Pictures must not appear in your answer. Write out exactly the lines from the one with "Image resolution: width=1316" through the last line of the entries below.

Saved entries:
****************

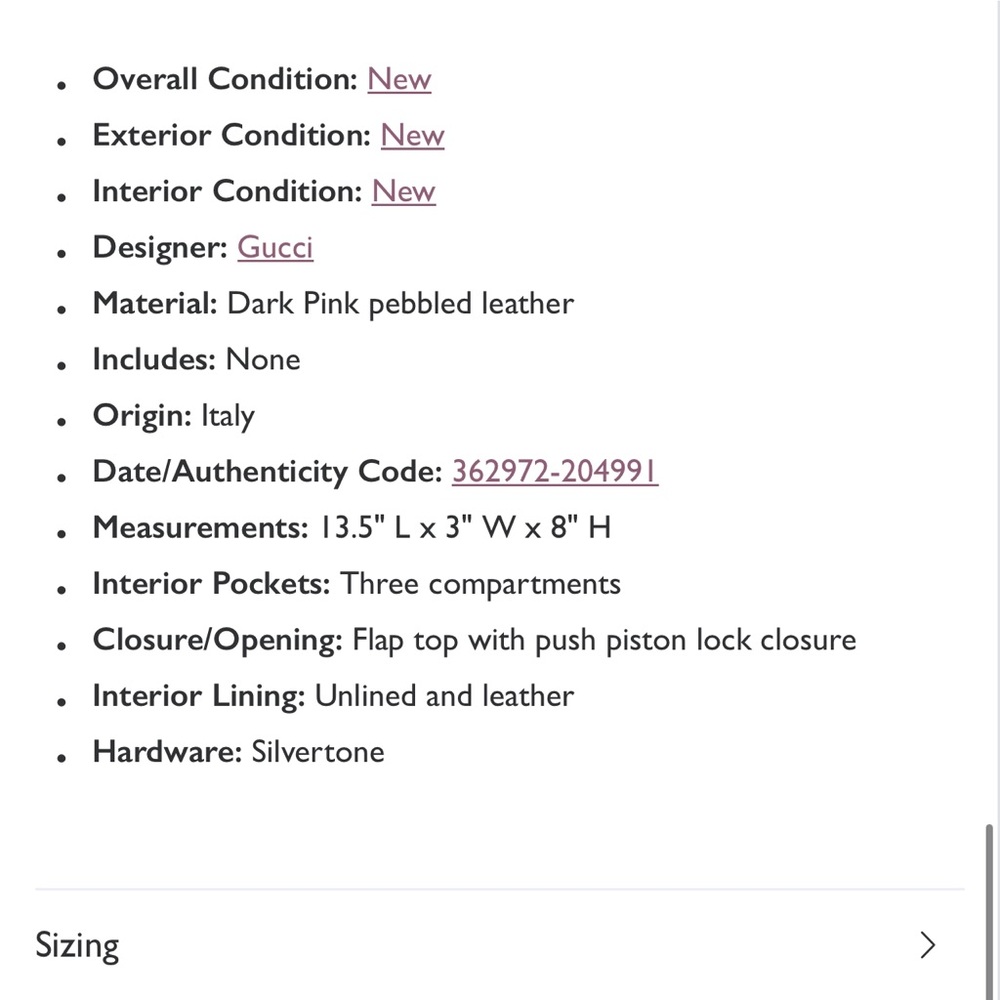Click the Sizing section title

click(77, 945)
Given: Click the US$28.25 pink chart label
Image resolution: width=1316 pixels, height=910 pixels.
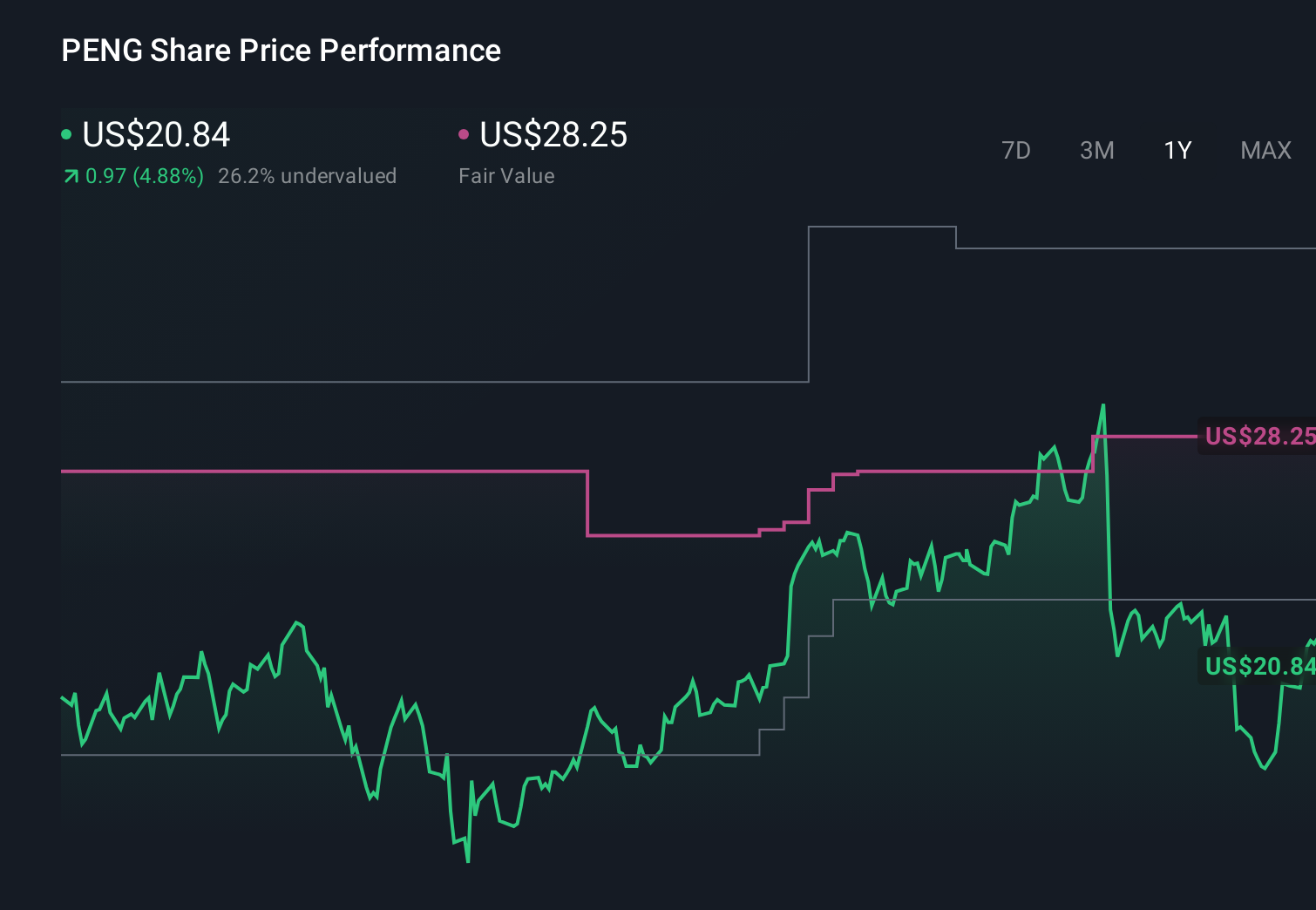Looking at the screenshot, I should pyautogui.click(x=1258, y=436).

****************

### Written answer
Image resolution: width=1316 pixels, height=910 pixels.
Looking at the screenshot, I should pyautogui.click(x=1258, y=436).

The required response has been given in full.